# **Proof of concepts in RAG**
Compare the resource usage of some small LLMs of Hugging Face in Advanced RAG. 

## View the resources used

In [1]:
import psutil
import GPUtil
import time


def performance_metrics(function):
    def wrapper(*args, **kwargs):
        gpus = GPUtil.getGPUs()
        ram_info = psutil.virtual_memory()
        init_ram = ram_info.available / (1024 ** 3)
        init_gpu = gpus[0].memoryFree
        start_time = time.time()

        out = function(*args, **kwargs)

        gpus = GPUtil.getGPUs()
        ram_info = psutil.virtual_memory()
        print(
            f'Used RAM: {round(init_ram - ram_info.available / (1024 ** 3),3)} GB')
        print(f'Used GPU: {round(init_gpu - gpus[0].memoryFree,3)} MB')
        print(f'Consumed time {time.time() - start_time} seconds')

        return out
    return wrapper

## Put all together

In [2]:
import os
# Hugging Face Tokenizers Warning: This warning is related to the parallelism feature in 
# Hugging Face’s tokenizers library.
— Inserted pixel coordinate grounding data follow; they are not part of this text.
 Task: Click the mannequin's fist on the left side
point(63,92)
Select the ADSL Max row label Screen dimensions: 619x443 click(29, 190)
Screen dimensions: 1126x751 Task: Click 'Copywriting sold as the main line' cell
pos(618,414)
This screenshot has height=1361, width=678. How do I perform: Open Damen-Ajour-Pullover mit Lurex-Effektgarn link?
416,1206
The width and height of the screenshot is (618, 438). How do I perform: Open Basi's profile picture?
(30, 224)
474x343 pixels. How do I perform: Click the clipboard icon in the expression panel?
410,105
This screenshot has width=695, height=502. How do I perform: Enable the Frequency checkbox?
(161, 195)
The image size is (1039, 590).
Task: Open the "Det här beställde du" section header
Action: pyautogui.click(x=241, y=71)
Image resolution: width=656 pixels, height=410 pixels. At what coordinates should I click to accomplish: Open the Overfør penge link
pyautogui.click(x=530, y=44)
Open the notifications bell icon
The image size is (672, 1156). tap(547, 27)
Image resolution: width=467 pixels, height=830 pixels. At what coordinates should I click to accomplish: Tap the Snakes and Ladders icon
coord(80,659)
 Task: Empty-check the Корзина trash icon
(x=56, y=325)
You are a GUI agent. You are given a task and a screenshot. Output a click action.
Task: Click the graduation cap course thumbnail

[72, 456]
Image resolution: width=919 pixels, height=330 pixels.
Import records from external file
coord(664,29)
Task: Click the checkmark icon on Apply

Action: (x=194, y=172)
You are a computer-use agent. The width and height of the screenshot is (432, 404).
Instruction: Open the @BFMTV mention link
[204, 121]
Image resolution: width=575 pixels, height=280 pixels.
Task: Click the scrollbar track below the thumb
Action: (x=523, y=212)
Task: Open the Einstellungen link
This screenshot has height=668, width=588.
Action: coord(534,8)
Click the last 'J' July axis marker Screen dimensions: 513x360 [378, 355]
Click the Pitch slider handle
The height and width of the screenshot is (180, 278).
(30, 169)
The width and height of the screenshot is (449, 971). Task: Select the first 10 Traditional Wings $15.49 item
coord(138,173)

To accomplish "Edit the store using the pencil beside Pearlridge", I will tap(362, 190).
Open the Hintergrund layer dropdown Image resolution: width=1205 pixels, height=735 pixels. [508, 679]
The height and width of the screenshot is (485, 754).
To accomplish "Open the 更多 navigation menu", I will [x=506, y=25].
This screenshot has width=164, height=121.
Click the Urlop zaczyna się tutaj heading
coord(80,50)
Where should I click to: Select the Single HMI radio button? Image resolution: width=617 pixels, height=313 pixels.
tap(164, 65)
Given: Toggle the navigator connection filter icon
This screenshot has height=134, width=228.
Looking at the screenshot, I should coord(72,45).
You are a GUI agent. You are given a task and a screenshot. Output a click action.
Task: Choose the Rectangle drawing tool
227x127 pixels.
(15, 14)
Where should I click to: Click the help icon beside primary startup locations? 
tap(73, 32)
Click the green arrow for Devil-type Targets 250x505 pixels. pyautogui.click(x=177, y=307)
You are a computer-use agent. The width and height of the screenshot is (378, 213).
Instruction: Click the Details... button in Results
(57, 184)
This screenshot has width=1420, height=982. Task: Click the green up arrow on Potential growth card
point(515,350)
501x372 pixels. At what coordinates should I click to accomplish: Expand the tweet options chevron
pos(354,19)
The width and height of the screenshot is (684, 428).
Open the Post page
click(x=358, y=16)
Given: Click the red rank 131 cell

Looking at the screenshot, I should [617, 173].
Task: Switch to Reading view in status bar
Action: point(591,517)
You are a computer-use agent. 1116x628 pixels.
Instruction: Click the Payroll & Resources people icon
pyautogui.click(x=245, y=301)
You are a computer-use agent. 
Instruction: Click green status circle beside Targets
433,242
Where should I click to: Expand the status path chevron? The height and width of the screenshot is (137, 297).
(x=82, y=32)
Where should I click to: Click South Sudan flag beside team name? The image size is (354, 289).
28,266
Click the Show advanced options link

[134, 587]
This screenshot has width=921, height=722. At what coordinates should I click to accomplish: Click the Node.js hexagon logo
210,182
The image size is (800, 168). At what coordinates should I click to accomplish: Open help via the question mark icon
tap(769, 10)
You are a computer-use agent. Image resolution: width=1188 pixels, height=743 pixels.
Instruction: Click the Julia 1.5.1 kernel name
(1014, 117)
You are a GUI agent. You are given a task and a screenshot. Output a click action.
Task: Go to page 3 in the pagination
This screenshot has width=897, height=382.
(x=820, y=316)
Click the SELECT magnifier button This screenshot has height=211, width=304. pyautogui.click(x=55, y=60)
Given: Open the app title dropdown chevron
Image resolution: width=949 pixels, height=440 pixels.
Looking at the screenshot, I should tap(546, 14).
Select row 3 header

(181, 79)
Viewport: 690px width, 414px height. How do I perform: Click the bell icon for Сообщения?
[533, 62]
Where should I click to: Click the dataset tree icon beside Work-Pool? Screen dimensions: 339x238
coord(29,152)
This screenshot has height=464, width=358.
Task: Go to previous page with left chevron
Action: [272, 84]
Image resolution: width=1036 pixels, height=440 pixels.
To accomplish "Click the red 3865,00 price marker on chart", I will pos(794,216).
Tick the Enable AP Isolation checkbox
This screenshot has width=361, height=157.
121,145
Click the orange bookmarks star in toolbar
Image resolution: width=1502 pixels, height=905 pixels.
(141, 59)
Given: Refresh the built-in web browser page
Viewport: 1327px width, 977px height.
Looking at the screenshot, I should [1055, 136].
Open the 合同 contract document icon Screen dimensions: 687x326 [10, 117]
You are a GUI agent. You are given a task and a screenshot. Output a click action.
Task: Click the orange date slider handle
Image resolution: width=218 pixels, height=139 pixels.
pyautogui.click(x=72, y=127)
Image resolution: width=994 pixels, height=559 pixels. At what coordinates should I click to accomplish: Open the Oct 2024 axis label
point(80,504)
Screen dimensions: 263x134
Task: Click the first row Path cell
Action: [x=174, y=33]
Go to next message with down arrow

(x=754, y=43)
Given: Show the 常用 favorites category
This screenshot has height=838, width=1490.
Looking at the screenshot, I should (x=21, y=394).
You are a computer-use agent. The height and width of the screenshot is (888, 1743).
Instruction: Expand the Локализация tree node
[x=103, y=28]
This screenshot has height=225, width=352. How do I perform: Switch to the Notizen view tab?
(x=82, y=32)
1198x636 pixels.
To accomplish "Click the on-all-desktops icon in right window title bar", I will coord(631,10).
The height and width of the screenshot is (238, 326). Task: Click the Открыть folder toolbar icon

When a process that has already used parallelism
# gets forked, it can lead to deadlocks, which is why parallelism is disabled.

# Avoid using tokenizers before the fork if possible.
os.environ["TOKENIZERS_PARALLELISM"] = "false"


In [3]:
from llama_index.indices.postprocessor import MetadataReplacementPostProcessor
from llama_index import SimpleDirectoryReader
from llama_index.node_parser import SentenceWindowNodeParser
from llama_index.embeddings import resolve_embed_model
from llama_index.llms import HuggingFaceLLM
from llama_index.prompts import PromptTemplate
from llama_index import VectorStoreIndex, StorageContext, ServiceContext
from llama_index import load_index_from_storage


@performance_metrics
def build_index(files, embed_model='local:BAAI/bge-large-en-v1.5',
                model='TinyLlama/TinyLlama-1.1B-Chat-v1.0',
                model_kwargs={'trust_remote_code': True},
                generate_kwargs={"temperature": 0.7, "do_sample": True},
                persist_dir='LLM_TRAIN/sentence_index'):

    documents = SimpleDirectoryReader(input_files=files).load_data()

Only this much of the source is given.